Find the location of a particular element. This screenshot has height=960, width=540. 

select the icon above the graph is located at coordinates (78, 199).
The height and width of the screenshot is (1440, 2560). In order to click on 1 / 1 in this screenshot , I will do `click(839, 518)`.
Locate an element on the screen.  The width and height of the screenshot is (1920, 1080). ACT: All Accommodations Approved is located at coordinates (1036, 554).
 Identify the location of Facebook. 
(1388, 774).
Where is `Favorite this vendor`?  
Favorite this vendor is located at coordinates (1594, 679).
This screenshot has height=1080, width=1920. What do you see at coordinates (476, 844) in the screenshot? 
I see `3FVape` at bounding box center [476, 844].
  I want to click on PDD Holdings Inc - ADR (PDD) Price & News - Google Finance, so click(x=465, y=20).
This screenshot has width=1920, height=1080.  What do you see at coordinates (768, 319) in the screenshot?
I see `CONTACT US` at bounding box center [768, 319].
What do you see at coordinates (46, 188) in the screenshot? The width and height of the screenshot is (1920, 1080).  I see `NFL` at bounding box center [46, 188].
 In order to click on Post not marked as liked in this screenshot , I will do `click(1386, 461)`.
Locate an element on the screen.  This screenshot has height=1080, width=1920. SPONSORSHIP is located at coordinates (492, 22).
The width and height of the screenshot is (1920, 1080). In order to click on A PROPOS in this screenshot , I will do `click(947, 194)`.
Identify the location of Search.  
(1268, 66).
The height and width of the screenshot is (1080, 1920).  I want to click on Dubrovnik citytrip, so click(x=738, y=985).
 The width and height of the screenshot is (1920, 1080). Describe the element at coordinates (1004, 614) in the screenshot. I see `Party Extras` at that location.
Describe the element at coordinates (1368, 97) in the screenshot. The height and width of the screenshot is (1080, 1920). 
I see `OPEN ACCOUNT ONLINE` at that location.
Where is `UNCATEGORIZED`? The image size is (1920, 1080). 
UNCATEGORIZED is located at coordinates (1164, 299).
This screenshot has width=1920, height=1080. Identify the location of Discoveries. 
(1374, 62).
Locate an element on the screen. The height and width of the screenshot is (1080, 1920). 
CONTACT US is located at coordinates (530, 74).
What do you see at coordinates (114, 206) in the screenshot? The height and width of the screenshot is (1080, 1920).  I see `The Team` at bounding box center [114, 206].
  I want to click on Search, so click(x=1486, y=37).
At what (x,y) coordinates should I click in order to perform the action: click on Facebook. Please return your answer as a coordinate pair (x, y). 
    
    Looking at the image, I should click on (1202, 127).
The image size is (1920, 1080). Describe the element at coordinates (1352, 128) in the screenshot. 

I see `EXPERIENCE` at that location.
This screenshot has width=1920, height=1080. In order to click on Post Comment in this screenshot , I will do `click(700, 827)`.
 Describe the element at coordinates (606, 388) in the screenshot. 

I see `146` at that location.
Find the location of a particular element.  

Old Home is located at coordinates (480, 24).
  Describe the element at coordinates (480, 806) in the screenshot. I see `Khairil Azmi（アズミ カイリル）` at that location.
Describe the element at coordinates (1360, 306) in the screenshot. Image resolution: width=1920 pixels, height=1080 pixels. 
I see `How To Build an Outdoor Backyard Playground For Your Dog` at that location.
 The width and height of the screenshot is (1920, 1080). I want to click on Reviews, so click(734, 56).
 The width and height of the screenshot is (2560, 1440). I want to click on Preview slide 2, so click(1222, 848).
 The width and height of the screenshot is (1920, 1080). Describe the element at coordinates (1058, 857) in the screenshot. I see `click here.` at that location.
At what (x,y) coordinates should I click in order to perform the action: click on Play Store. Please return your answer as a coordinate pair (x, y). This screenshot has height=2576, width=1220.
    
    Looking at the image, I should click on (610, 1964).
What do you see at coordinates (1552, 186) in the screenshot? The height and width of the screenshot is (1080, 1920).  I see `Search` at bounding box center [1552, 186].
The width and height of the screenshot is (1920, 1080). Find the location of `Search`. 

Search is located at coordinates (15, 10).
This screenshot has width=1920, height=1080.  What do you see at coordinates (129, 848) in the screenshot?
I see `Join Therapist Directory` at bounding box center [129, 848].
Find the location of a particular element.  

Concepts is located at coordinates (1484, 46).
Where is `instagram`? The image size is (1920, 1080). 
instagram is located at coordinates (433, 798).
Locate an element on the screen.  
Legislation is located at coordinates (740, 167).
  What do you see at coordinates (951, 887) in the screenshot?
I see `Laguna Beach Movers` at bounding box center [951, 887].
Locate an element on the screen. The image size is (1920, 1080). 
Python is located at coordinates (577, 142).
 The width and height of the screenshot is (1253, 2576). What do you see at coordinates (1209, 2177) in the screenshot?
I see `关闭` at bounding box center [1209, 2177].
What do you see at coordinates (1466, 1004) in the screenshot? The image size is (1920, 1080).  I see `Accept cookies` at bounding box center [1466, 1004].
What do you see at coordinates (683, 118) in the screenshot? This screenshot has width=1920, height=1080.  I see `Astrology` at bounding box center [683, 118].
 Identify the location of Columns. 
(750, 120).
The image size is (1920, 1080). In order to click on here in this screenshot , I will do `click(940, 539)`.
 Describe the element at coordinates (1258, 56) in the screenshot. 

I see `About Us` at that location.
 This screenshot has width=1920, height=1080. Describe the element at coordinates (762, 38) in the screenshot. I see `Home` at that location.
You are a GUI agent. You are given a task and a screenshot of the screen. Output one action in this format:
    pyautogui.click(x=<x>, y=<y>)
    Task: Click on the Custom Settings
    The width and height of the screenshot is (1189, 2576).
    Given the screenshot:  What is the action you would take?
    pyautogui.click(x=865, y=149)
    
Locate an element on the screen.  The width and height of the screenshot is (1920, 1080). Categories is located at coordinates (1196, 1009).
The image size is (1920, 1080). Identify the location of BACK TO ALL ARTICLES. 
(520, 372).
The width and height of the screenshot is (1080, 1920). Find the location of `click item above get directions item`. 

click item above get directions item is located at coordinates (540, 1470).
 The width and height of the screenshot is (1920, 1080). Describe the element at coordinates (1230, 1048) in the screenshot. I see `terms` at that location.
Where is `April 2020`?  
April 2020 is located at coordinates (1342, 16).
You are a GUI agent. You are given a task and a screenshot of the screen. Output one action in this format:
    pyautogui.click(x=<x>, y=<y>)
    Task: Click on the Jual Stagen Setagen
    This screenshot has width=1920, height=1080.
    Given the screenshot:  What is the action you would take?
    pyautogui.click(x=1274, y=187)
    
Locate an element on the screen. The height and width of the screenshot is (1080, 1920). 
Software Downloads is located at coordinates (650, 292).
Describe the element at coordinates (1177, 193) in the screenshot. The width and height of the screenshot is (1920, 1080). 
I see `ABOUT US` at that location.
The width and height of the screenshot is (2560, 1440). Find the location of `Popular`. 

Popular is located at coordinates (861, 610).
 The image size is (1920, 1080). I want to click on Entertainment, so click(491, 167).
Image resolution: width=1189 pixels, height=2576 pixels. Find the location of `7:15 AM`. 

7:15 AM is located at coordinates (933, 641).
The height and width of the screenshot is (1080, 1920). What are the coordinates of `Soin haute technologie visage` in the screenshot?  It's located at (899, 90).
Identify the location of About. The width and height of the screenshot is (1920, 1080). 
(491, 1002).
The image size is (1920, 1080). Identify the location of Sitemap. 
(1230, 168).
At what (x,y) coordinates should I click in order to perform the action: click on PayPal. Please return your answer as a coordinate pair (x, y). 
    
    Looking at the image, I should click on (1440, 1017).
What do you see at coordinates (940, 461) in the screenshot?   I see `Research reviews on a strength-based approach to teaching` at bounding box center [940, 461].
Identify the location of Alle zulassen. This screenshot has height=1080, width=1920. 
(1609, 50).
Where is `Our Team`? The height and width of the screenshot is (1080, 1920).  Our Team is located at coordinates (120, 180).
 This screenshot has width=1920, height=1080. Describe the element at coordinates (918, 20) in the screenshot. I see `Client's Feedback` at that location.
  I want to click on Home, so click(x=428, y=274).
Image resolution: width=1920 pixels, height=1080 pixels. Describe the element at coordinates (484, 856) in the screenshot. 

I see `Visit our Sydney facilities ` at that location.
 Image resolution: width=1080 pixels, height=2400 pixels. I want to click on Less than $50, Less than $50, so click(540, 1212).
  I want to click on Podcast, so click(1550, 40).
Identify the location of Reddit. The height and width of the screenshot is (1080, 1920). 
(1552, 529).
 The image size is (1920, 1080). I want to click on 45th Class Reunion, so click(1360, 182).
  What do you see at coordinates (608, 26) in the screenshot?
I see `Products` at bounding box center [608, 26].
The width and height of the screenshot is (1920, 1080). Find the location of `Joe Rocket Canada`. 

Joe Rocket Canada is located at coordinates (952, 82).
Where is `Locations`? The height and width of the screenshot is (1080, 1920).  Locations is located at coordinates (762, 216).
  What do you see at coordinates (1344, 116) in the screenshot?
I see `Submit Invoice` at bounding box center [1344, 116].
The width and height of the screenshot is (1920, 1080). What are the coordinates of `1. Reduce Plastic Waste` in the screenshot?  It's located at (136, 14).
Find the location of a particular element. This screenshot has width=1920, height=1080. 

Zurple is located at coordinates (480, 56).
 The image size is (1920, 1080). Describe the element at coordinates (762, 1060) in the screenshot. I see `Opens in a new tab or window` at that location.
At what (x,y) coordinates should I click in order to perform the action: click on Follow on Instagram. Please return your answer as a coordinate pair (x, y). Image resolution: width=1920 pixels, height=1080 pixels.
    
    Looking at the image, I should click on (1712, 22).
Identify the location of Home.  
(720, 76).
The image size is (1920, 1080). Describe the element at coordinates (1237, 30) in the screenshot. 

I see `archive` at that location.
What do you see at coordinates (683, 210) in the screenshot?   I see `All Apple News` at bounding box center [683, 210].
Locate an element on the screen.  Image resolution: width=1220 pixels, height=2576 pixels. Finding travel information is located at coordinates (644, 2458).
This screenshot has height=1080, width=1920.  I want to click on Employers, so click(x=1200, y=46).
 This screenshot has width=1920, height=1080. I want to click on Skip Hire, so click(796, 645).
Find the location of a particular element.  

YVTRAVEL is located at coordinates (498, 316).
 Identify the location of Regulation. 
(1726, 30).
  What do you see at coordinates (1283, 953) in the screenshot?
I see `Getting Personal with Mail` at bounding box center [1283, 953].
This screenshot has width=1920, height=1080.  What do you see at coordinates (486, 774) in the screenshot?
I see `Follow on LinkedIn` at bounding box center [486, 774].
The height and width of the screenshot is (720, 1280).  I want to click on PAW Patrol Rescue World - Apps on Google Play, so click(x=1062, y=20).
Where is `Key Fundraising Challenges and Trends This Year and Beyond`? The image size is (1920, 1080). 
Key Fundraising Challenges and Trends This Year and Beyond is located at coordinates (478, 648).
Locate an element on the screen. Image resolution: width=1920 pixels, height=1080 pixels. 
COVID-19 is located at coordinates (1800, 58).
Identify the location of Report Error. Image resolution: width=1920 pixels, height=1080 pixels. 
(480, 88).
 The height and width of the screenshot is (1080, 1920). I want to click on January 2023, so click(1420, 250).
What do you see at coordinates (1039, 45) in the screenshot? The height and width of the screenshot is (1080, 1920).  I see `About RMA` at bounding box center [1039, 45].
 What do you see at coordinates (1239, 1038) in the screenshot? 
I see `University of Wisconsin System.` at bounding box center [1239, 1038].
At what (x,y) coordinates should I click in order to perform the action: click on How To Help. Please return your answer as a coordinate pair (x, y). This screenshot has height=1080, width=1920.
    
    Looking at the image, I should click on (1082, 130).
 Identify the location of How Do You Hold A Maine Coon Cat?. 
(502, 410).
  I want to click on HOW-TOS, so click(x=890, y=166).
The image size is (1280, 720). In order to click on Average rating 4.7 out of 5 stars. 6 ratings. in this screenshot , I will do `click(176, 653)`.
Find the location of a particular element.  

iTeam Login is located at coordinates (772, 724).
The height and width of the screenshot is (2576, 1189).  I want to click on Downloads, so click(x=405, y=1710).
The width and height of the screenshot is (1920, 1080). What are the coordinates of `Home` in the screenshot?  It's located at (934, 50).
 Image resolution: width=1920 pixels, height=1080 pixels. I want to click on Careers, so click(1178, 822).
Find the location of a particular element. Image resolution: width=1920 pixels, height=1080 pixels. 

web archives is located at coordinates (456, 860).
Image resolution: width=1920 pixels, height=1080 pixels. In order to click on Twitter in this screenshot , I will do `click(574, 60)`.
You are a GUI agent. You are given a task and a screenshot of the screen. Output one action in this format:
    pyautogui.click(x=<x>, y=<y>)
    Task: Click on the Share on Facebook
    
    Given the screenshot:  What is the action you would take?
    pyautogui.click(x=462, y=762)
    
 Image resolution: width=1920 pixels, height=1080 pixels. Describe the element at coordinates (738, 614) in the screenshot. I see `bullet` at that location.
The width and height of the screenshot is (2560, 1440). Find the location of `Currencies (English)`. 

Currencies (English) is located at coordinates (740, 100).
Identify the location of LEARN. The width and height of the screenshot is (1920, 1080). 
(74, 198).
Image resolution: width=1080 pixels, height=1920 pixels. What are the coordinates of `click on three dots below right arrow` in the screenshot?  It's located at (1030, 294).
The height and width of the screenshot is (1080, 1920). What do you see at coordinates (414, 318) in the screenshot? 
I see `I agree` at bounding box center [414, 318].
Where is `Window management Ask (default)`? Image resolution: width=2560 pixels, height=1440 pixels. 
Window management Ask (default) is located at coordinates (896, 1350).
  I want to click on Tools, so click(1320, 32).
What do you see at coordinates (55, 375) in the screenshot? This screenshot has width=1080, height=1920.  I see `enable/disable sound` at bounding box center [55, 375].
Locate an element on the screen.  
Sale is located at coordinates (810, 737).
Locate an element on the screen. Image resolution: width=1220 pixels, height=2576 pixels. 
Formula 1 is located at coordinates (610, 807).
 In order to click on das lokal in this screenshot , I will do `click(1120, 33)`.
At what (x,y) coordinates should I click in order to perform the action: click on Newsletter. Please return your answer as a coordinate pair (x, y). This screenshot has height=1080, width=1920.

TASK BRIEF:
Please return every line of the material above that contains the string "Popular", matching case exactly.

SOLVED EXERCISE:
The width and height of the screenshot is (2560, 1440). Find the location of `Popular`. 
Popular is located at coordinates (861, 610).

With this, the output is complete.